Zum Rechten Sektor gehört zum Beispiel die Zwergorganisation „Trysub im. S. Bandera“, also Dreizack namens Stepan Bandera (der Dreizack ist das offizielle Staatssymbol der Ukraine). Bandera war ein Faschist, zumindest in den späten Dreißigern und Vierzigern, aber ich bin mir nicht sicher, ob man „Trysub“ deshalb bereits ohne weiteres eine faschistische Organisation nennen sollte. Womöglich ist es eher eine national-konservative Gruppe, da ihr Gesellschaftsideal nicht eindeutig ultranationalistisch-palingenetisch zu sein scheint und eher ein Sammelsurium nationalistischer, christlicher, demokratischer und andere Ideen darstellt. Es gibt, wie gesagt, keine Forschung dazu. Auch besteht die Frage: Welchen Einfluss hatte und hat der Rechte Sektor? Zeitweise wurde in den Medien diskutiert, ob der Rechte Sektor – zu seiner politischen Neutralisierung – Teil der neugebildeten Nationalgarde der Ukraine oder eine Unterabteilung des Innenministeriums werden soll, wozu es dann aber nie kam. Den Eindruck, den die russischen Medienberichterstattung vom Euromaidan vermittelte, dass der Rechte Sektor die Leitlinien der Politik der Ukraine mitbestimmen würde, war stets absurd. Nach dem Sieg des Aufstandes gibt es vielmehr zunehmende Konflikte zwischen dem Rechten Sektor und der neugebildeten Regierung, an der auch der Euromaidan beteiligt ist.

L.R.: Aber spielten sie nicht eine entscheidende Rolle bei der Revolution?

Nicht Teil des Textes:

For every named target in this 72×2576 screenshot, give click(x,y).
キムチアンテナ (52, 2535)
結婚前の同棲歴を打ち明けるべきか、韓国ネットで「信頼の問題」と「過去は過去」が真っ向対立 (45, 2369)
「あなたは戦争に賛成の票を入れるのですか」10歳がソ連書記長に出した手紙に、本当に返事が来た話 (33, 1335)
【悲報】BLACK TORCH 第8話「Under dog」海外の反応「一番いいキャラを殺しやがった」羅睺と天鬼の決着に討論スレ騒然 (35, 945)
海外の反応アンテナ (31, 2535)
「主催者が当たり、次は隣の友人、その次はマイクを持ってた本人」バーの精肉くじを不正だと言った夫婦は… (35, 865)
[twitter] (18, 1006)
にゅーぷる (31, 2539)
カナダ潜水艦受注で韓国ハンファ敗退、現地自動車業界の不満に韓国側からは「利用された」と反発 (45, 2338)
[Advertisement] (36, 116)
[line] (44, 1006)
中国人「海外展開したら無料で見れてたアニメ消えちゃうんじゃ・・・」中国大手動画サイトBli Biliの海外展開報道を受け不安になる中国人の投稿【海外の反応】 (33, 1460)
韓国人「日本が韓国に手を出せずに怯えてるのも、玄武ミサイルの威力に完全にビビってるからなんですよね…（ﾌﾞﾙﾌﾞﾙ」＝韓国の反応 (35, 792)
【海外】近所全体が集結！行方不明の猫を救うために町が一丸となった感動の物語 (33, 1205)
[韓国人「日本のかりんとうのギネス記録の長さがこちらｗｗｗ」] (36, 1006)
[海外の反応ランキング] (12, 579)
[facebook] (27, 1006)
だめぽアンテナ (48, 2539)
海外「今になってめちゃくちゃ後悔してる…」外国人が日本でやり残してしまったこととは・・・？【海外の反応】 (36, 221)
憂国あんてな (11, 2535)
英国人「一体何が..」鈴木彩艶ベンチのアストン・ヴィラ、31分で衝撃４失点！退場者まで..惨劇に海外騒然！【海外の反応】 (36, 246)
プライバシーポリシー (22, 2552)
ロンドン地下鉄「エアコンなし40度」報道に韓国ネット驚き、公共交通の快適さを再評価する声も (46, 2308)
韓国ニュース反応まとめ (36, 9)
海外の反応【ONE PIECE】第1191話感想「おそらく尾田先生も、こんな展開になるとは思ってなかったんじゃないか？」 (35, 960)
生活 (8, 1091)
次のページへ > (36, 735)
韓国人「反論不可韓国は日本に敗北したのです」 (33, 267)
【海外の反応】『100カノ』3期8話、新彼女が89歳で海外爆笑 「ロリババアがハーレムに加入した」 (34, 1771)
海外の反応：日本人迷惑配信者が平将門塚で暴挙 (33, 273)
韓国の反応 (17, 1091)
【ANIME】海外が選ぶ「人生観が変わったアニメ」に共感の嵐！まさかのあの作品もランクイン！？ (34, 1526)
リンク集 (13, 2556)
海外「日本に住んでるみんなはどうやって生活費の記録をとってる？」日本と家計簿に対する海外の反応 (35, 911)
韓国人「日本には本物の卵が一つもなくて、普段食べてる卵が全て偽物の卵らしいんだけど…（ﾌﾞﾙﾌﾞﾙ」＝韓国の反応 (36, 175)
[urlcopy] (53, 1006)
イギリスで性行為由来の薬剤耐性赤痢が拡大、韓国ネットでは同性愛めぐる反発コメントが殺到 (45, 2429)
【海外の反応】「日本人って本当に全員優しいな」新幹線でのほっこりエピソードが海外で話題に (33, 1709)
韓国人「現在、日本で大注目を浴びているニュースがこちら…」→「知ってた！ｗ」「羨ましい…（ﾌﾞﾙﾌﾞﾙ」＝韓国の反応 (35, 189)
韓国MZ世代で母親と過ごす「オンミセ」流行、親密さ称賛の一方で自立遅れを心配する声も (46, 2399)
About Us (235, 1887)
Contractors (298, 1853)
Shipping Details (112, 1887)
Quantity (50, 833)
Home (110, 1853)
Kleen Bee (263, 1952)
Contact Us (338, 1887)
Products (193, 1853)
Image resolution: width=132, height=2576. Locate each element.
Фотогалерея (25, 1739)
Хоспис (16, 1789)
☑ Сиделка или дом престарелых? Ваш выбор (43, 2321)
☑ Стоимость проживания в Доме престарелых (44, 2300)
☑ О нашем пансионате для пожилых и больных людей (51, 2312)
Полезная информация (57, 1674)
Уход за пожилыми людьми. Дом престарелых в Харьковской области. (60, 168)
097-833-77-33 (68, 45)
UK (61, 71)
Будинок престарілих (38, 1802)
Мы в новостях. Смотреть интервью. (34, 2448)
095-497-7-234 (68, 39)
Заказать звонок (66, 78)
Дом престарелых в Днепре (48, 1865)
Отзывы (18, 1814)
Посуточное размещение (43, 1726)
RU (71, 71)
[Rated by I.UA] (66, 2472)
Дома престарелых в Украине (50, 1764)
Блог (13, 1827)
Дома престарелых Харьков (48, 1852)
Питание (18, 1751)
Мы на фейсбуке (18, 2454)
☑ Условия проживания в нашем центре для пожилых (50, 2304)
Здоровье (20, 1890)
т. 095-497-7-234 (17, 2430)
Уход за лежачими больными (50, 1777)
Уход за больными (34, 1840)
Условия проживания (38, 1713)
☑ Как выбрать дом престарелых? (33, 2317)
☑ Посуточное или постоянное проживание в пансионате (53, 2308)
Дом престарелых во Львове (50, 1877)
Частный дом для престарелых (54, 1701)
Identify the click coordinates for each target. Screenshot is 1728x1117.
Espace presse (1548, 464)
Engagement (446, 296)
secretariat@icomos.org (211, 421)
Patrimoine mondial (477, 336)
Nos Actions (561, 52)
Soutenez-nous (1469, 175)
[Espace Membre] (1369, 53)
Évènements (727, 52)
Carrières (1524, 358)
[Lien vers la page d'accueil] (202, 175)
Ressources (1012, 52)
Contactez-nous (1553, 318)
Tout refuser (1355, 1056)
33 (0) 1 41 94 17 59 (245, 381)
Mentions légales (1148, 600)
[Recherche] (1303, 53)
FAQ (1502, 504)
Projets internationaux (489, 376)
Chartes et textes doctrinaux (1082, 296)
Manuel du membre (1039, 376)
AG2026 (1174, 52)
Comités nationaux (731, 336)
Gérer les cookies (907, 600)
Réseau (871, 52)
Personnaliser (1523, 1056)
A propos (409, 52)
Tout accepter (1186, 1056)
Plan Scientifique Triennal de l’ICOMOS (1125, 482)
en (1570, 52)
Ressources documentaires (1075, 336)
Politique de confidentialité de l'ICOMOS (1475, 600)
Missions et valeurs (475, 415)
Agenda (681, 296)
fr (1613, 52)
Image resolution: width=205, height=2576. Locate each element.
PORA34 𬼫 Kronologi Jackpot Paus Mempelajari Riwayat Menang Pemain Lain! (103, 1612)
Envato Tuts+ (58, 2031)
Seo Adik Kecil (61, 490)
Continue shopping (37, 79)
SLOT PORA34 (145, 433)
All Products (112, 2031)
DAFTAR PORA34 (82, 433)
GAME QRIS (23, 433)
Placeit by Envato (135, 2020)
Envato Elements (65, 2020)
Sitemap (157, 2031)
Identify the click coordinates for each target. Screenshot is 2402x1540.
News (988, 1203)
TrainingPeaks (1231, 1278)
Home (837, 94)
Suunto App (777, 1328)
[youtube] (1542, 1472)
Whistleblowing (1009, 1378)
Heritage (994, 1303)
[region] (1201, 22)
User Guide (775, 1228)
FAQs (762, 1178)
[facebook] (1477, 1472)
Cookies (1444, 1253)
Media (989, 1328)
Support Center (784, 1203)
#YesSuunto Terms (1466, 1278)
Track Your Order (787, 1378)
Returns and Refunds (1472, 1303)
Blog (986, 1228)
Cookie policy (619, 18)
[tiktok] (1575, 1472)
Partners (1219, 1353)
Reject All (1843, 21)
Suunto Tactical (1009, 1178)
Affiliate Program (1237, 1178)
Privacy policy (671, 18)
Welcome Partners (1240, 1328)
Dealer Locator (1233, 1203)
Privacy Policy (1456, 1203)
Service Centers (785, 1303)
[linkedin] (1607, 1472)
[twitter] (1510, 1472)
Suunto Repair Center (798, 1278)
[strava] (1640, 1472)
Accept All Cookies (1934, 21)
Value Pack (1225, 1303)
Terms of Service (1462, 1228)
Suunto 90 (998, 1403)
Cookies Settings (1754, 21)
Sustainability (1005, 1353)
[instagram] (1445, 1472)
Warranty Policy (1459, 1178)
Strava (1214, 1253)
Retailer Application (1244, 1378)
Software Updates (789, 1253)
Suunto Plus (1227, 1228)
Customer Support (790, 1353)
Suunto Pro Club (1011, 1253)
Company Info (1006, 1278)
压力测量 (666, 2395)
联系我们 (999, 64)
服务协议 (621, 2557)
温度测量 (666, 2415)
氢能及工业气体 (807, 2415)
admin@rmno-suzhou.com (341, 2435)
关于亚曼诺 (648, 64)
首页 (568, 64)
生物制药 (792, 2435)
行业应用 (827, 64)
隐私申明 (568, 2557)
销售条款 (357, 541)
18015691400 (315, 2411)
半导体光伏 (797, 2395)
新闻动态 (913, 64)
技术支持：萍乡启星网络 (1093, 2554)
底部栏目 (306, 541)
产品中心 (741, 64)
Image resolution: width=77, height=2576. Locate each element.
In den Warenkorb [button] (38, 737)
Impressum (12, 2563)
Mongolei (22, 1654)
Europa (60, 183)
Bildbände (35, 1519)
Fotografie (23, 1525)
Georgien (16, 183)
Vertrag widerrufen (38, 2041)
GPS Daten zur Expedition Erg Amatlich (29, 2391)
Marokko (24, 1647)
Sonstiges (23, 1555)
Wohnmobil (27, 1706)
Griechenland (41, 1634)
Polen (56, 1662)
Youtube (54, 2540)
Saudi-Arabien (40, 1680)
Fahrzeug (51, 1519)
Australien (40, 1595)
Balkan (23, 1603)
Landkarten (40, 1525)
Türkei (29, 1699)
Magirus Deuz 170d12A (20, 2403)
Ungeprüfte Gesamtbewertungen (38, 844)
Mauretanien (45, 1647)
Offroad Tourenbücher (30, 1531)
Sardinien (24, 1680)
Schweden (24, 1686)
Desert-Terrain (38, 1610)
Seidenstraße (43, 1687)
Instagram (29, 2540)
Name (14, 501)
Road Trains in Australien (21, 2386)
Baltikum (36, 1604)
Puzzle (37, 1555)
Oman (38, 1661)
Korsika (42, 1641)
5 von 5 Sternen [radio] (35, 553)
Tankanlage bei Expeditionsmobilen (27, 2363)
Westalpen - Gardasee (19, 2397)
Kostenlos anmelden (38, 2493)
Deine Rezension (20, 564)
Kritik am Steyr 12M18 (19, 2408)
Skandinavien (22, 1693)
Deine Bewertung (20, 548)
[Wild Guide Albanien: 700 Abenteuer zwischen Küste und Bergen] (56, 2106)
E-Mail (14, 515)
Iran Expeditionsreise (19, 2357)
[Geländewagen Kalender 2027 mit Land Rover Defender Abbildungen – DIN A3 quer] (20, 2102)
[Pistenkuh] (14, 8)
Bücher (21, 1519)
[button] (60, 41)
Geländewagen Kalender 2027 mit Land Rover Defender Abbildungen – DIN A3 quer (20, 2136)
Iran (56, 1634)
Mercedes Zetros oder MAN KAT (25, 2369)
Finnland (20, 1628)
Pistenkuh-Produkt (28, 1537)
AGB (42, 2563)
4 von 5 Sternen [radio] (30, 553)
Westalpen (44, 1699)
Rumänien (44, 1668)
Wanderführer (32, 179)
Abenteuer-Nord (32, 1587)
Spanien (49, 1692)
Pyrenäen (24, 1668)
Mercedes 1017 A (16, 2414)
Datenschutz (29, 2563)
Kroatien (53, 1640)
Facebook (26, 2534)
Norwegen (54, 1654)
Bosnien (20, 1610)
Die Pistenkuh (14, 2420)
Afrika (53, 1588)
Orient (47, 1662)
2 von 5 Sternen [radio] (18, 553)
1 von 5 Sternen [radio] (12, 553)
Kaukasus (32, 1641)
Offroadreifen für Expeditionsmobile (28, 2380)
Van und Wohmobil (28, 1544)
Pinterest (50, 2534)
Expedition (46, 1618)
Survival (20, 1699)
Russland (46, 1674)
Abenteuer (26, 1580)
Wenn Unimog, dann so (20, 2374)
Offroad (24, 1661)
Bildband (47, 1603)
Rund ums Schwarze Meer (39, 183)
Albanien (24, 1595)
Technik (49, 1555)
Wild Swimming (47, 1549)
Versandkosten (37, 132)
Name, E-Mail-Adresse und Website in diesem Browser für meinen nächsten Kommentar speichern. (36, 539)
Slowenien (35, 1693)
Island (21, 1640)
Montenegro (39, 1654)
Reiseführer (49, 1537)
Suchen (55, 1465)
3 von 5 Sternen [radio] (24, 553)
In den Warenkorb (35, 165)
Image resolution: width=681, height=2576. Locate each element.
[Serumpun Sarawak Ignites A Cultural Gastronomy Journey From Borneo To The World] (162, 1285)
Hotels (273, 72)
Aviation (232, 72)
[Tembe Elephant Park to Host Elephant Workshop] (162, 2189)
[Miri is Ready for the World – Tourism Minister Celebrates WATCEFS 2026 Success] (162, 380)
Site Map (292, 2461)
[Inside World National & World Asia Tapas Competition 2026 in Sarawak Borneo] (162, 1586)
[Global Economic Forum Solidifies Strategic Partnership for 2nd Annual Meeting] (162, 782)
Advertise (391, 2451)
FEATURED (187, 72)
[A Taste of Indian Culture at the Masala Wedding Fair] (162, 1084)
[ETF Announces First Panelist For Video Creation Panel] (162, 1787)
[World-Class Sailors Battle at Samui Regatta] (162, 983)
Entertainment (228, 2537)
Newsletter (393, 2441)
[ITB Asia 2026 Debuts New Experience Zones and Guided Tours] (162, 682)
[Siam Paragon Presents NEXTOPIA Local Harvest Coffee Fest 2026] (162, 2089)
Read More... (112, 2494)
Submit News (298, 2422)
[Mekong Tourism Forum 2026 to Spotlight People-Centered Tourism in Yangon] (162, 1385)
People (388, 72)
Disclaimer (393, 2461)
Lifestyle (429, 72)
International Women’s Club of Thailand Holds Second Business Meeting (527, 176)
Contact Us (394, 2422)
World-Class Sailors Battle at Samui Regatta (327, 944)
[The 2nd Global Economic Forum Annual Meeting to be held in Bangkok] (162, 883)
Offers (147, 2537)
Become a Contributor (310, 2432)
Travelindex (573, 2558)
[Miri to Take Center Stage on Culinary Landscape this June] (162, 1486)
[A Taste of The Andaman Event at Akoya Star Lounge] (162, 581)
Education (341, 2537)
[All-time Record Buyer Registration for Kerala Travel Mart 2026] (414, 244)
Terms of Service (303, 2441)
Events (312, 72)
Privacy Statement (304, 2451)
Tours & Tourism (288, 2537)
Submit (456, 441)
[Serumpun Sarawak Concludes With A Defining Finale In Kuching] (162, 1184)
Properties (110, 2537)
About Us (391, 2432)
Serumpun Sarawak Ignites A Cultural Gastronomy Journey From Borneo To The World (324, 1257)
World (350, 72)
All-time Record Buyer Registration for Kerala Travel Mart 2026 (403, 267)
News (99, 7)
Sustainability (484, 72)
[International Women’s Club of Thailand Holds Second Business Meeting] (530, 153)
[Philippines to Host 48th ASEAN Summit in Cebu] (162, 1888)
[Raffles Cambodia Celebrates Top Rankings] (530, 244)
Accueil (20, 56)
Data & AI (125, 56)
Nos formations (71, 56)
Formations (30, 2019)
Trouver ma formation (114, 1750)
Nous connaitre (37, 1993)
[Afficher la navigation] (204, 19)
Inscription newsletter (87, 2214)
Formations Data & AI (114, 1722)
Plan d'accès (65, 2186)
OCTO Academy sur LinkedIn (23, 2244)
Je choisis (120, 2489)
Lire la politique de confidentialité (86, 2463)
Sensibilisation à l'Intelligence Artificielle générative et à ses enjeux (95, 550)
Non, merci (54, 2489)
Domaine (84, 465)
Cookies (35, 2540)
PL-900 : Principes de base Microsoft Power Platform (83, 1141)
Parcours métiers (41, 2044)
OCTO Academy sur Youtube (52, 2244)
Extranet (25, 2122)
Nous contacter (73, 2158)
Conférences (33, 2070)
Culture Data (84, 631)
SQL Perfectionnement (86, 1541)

A.U.: Nein. Das ist ein Mythos. Sie waren wie etliche andere Gruppen aktiv beteiligt, aber nicht dominant. Es gab eine ganze Reihe von Vereinigungen und Zirkeln, darunter auch rechts- und linksradikale, die am gewaltsamen Widerstand beteiligt waren. Nach verschiedenen Angaben bestand die aus diesen Gruppierungen und vielen Einzelpersonen gebildet so genannte „Selbstverteidigung“ des Maidan, eine mit Schlagstöcken, Schildern, Helmen usw. ausgerüstete Ordnungstruppe, aus einigen Tausend bis zu 30.000 Personen. Beim Rechten Sektor gab es noch im Januar 2014 nur ein paar Hundert Mitglieder. Es sind inzwischen einige Tausend hauptsächlich junge Männer Mitglieder des Rechten Sektors geworden. Das war offenbar nicht zuletzt eine Gegenreaktion der radikalisierten ukrainischen Jugend auf die Dämonisierung des Miniverbandes in den bis vor kurzem in der Ukraine ausstrahlenden russischen Staatsfernsehkanälen (NTV, ORT, RTR).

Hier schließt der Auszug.